When true data independence is needed (e.g., for multi-GPU placement), the library provides memory_aware_deepcopy as an explicit opt-in. See Copying Linops.

Threadable and shared linop copying

The Add, Concat, and Stack classes inherit from Threadable, which enables parallel execution of sub-linops using Python threads. When threaded=True (the default), each sub-linop runs in a separate thread via ThreadPoolExecutor, which is beneficial when sub-linops release the GIL (e.g., PyTorch tensor operations).

Why linops is a property

The Threadable mixin manages sub-linops through a linops property rather than a direct attribute. This design choice is intentional:

class Threadable:
    @property
    def linops(self):
        return self._linops

    @linops.setter
    def linops(self, new_linops):
        self._linops = new_linops
        self._setup_events()

When linops is assigned (e.g., in __init__ or via self.linops = ...), the setter automatically:

Creates shallow copies of each linop using copy(). This ensures that linops shared by identity (e.g., Add(A, A)) have independent nn.Module identities while still sharing tensor data.
Sets up input listeners on each copied linop for event coordination.

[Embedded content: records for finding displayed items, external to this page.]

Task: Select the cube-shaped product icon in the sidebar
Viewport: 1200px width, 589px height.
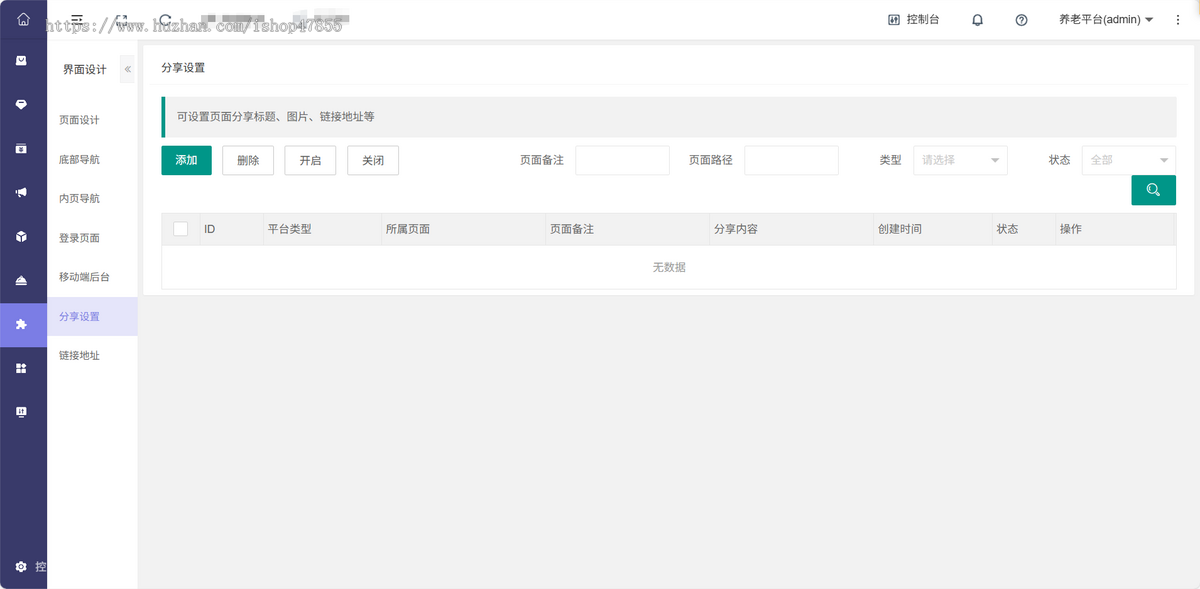Action: click(x=23, y=236)
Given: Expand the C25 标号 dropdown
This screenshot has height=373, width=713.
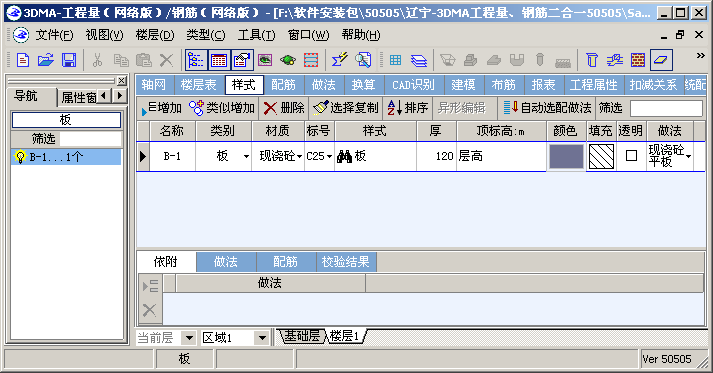Looking at the screenshot, I should coord(329,156).
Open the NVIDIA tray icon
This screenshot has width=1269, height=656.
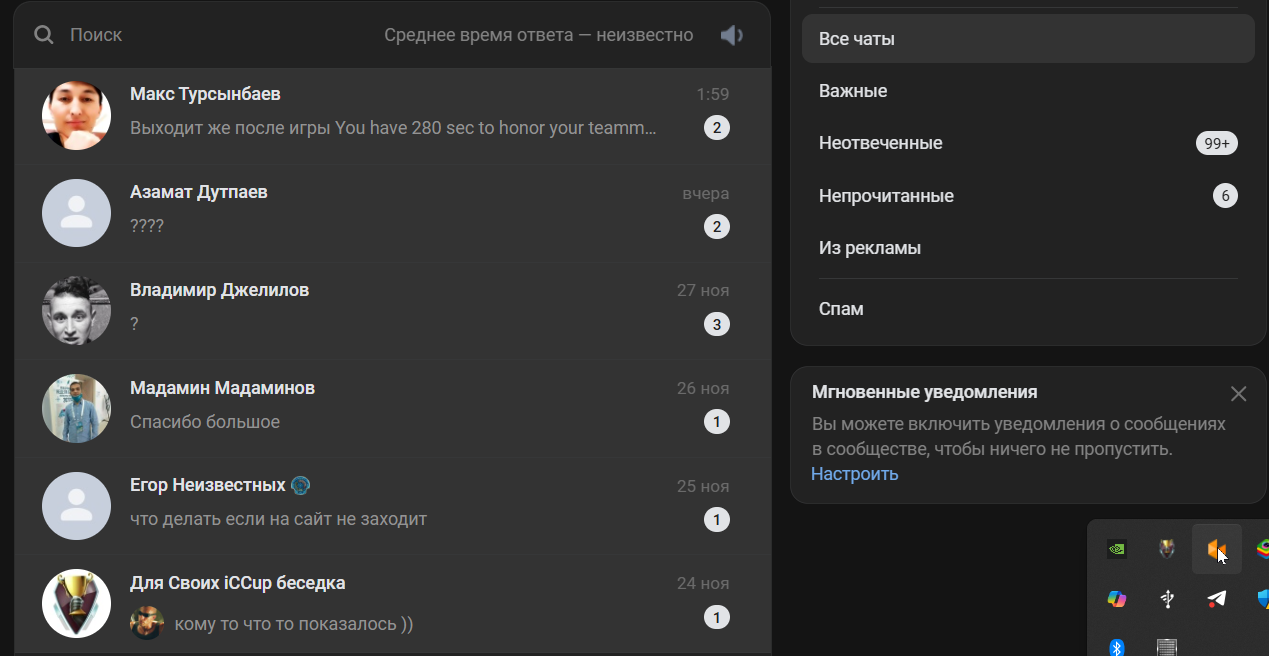[x=1117, y=548]
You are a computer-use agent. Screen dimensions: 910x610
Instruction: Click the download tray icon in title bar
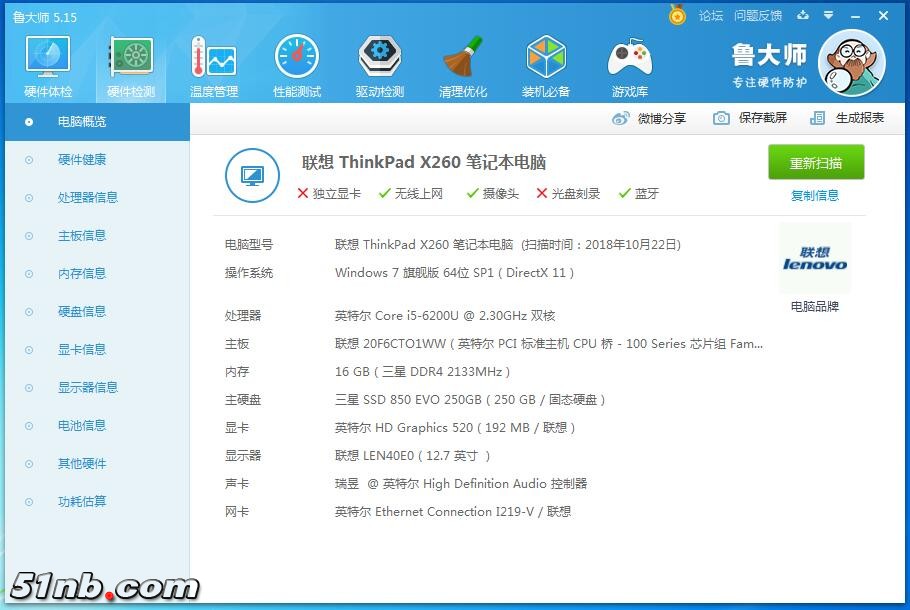pyautogui.click(x=803, y=16)
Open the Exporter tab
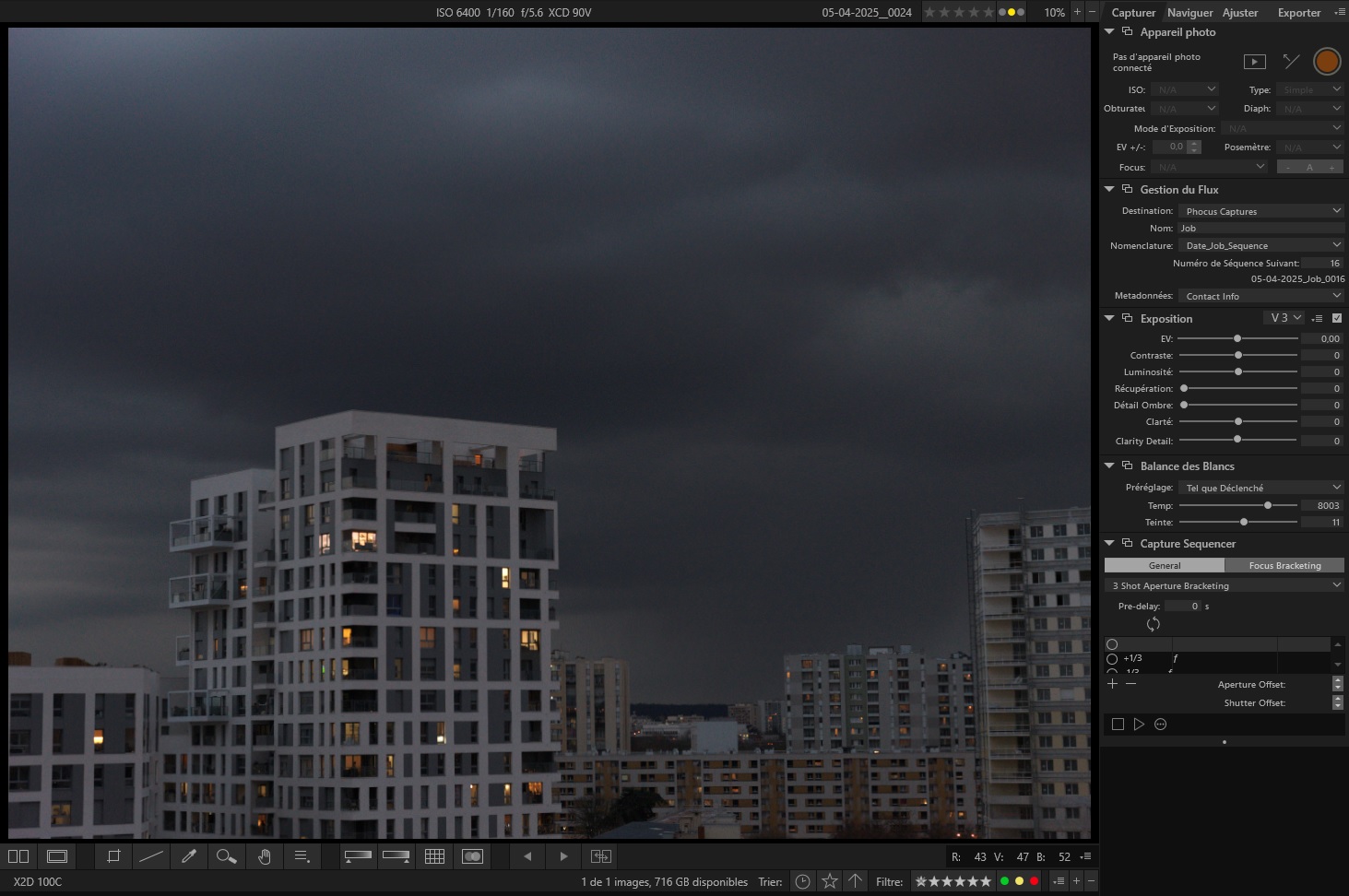Image resolution: width=1349 pixels, height=896 pixels. tap(1298, 13)
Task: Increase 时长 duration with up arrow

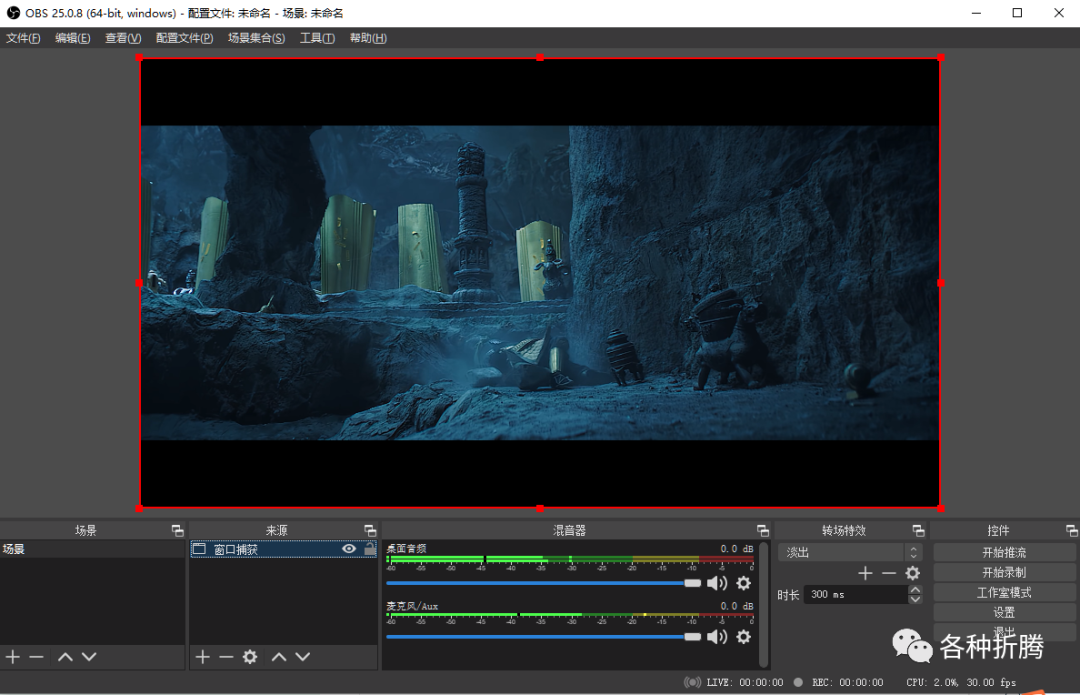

This automatic housekeeping prevents a common bug: without copying, two entries in linops pointing to the same object would cause race conditions when accessed from multiple threads.

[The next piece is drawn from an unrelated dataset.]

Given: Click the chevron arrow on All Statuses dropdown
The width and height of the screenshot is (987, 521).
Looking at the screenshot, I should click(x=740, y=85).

Why `setattr` bypass is needed

PyTorch's nn.Module.__setattr__ intercepts all attribute assignments. When you set self.linops = nn.ModuleList([...]), PyTorch would register each linop as a submodule. The __setattr__ override in Threadable ensures that linops assignment goes through the property descriptor instead:

def __setattr__(self, name, value):
    if name == "linops":
        type(self).linops.fset(self, value)  # Use descriptor
    else:
        super().__setattr__(name, value)

The shallow copy in _setup_events preserves tensor data sharing:

A = Dense(weight, ...)
add = Add(A, A)  # Shared linop by identity

# linops[0] and linops[1] are different objects
assert add.linops[0] is not add.linops[1]

# But they share the same weight data
assert add.linops[0].weight.data_ptr() == add.linops[1].weight.data_ptr()

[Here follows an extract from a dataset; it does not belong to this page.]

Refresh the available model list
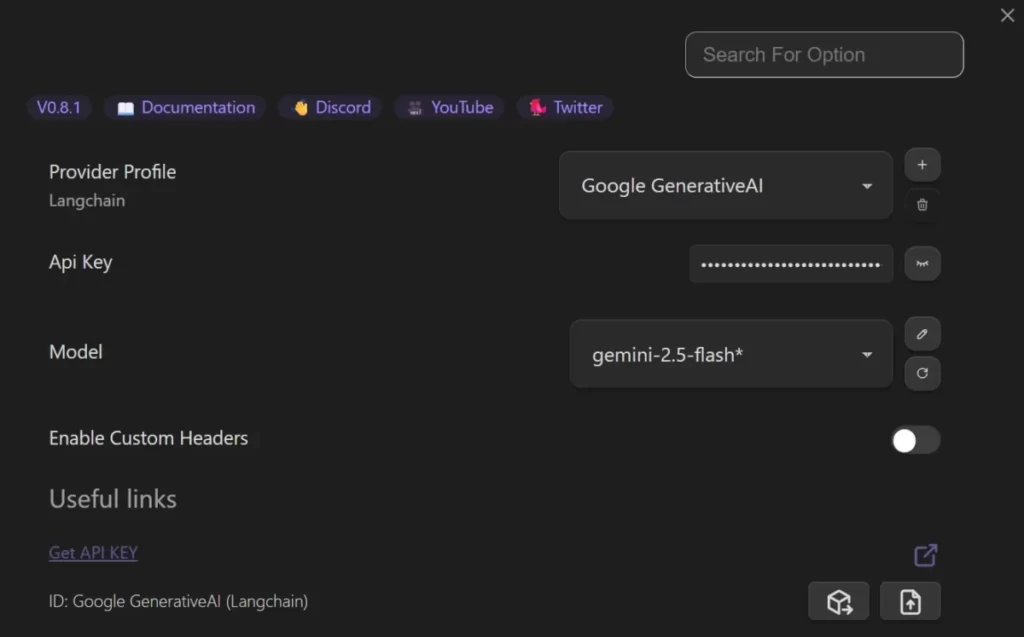[x=921, y=373]
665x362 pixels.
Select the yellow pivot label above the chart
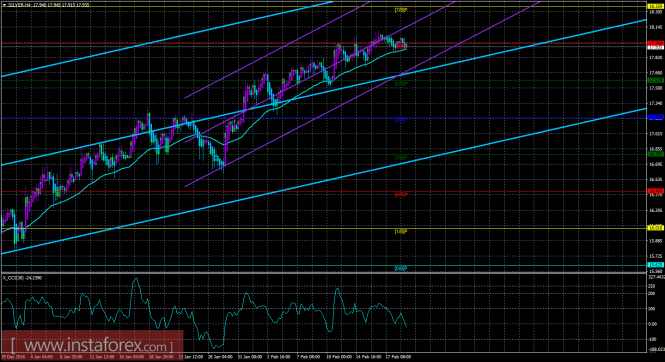point(400,10)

This is efficient for memory and ensures that modifying weights in one place updates all references consistently.

Gotchas and Pitfalls

Shallow copy shares weight data

When you access A.H (adjoint) or A.N (normal), the returned operator is a shallow copy that shares the same weight tensors as the original:

A = Dense(weight, ...)
adj = A.H
adj.weight is A.weight  # True! They share the same data

# Modifying weights in one affects the other
adj.weight.data.fill_(0)
print(A.weight.sum())  # 0.0

This is intentional—modifying the operator should update both forward and adjoint consistently. If you need an independent copy, use torchlinops.copying.memory_aware_deepcopy(A).

View relationships can break with deepcopy

If your linop uses views into a larger tensor (e.g., slices of a shared buffer), a naive copy.deepcopy() will allocate separate storage for each view, potentially doubling memory usage. Use memory_aware_deepcopy() to preserve view relationships:

from torchlinops.copying import memory_aware_deepcopy

# Preserves view relationships
A_copy = memory_aware_deepcopy(A)

Complex numbers: adjoint includes conjugate

For complex-valued operators, the adjoint includes the complex conjugate:

# For complex weight matrix W:
# Forward: y = W @ x
# Adjoint: y = W.conj().T @ x

# This is automatically handled by Dense and other operators,
# but if you're implementing a custom linop, remember to include .conj()

Linops are non-trainable by default

Linops use nn.Parameter with requires_grad=False by default, since linear operators in optimization problems are typically fixed. To make weights trainable:

weight = nn.Parameter(torch.randn(M, N), requires_grad=True)
A = Dense(weight, ...)
# Now A supports autograd

Pickle requirements for multiprocessing

If you plan to use linops with torch.multiprocessing, they must be picklable. The library uses specific patterns (static methods, NormalFunctionLookup class) to ensure this. Avoid using lambdas or closures in custom linop implementations.